@martinwellman has been working hard on building out the tool to automate transformation from wide to long data in ODM. For this process we’ve been using example data from the EU4S program, which use a ODM wide format.
The three problems we’ve come up against so far are:
- What to do with identical/repeated headers;
- Creating a standard rule for generating new rows with “AND” headers, and whether the same should be implemented for “OR” headers; and
- How to link related headers together when it’s ambiguous, or when there is a repeated header has a different meaning.

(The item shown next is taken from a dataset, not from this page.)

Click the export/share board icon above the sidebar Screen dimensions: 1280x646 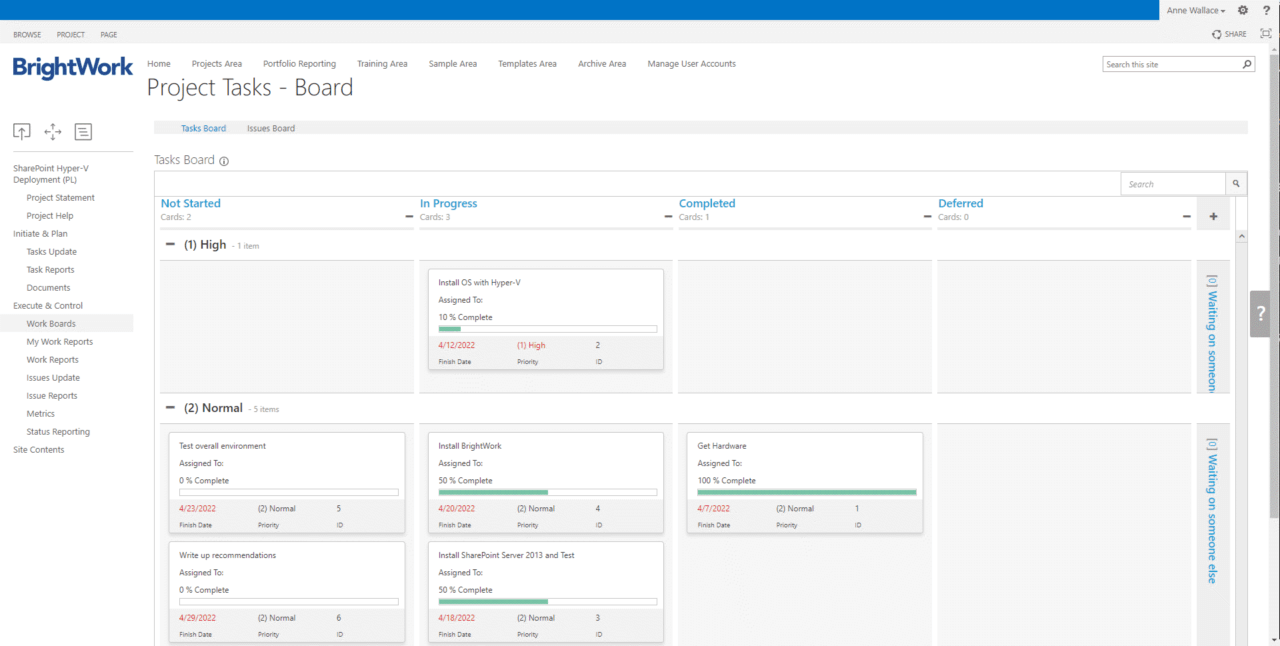(22, 131)
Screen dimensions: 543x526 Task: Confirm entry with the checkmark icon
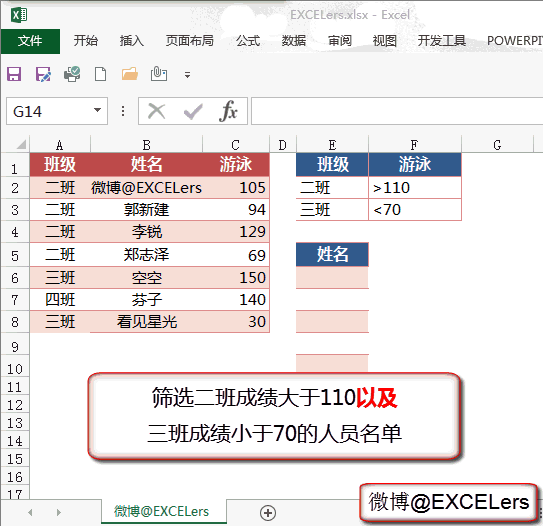tap(193, 112)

For 1, the example is the measure_value and measure_value_alpha headers in the EU4S data, which are both the wide name wat_sa_NR_hMr_hUn_hAg_NR_value. The existence on the EU4S side, is that measure_value is for numeric inputs, while measure_value_alpha is for string inputs. The result is that there should never be a value in both columns at the same time. So the rule is to take the value in whatever column has the value, and to generate an error if there’s values in both.

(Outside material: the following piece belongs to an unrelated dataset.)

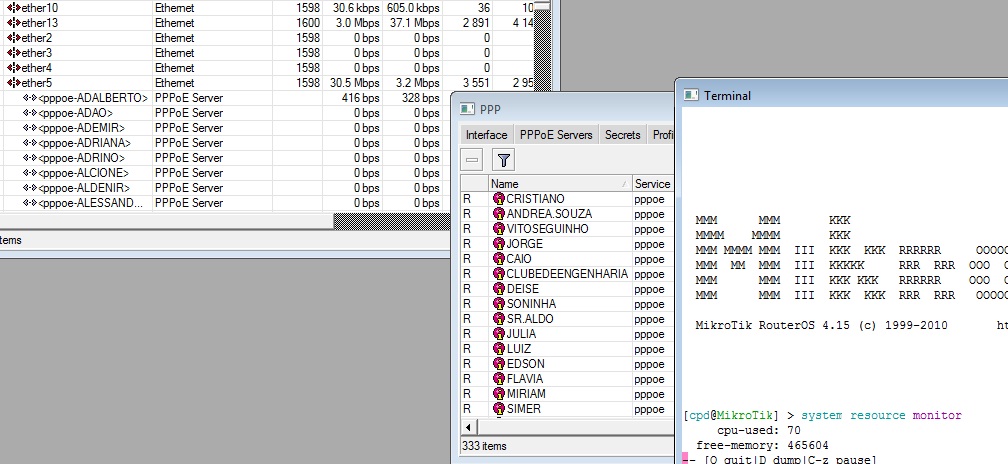Select the CLUBEDEENGENHARIA connection icon

click(499, 274)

For 2, the “AND” and “OR” headers are for reporting two (or more) values at once in exception headers. As such, “AND” and “OR” headers will always require generating additional columns in the long data format. For the “AND” headers in the EU4S data, they also require additional rows, because the first. parts (in_2_AND_name) repeat. So despite what I thought earlier, @martinwellman , I think the rule for new rows might need to be based on this kind of repetition, and not just based on the “AND”.

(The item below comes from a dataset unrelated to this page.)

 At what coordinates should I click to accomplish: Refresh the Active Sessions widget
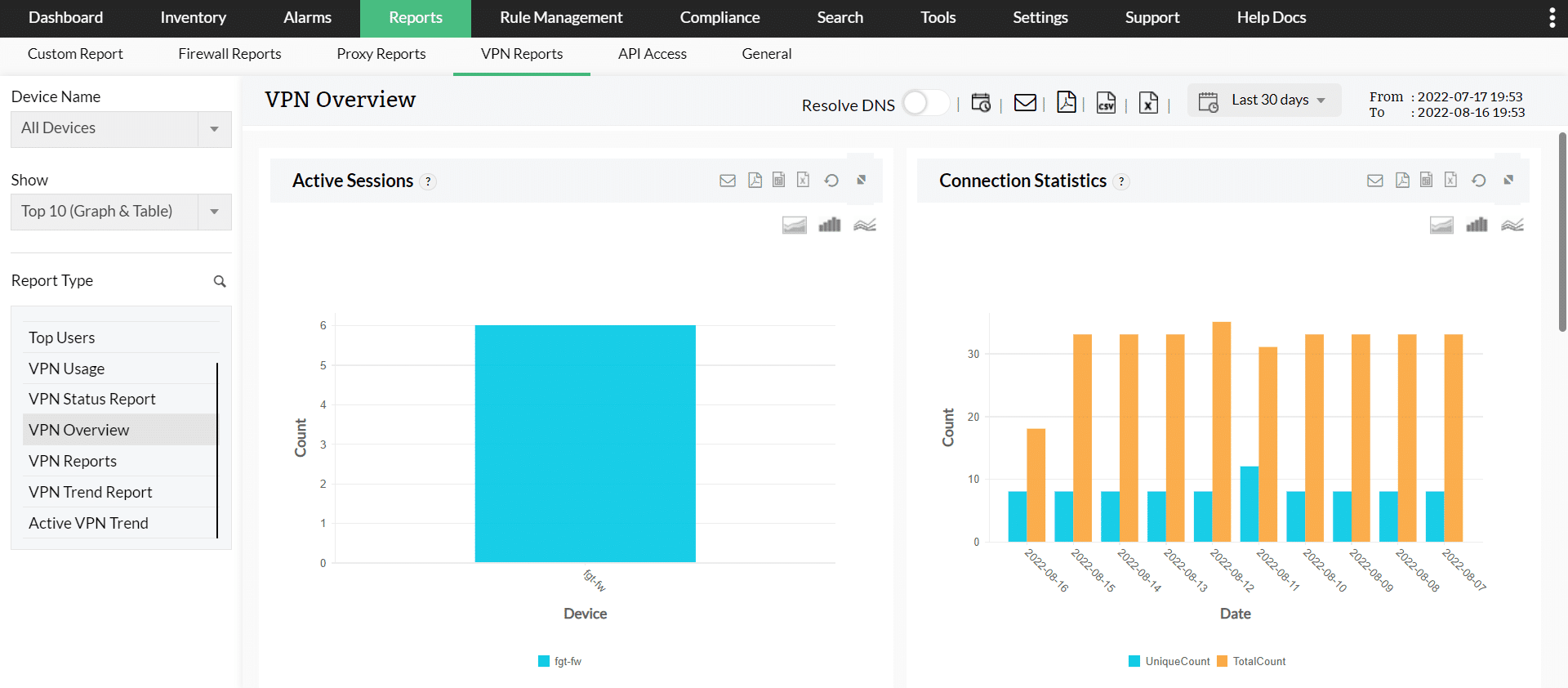coord(831,181)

For 3, the issue is for items like qr_qualityFlag, if there are multiple measures in the wide table, how do we know what the quality flag is for? Or other situations where wide columns are linked, but there is ambiguity about that linkage. For this, @martinwellman had been using a tagging system, and we think we will adopt the tagging system more broadly now. One issue was that in R, the only symbol that’s not “_” that can also be used in a name is “.”, so if we want to differentiate the tags with a different symbol we have to use “.”. The other issue is that when importing data in Python with pandas, rows with identical names will be appended with a “.#” where “#” is a whole number to indicate the repetition and avoid duplication. To avoid our tags getting confused with this kind of repetition, I suggested adding the tags as “.o#” or “.odm#” with an integer, so that the tags are consistent, useable in R, and don’t create confusion in Python.
Curious to hear the thoughts of others on this, @dmanuel - and Martin, let me know if I missed anything or got anything wrong.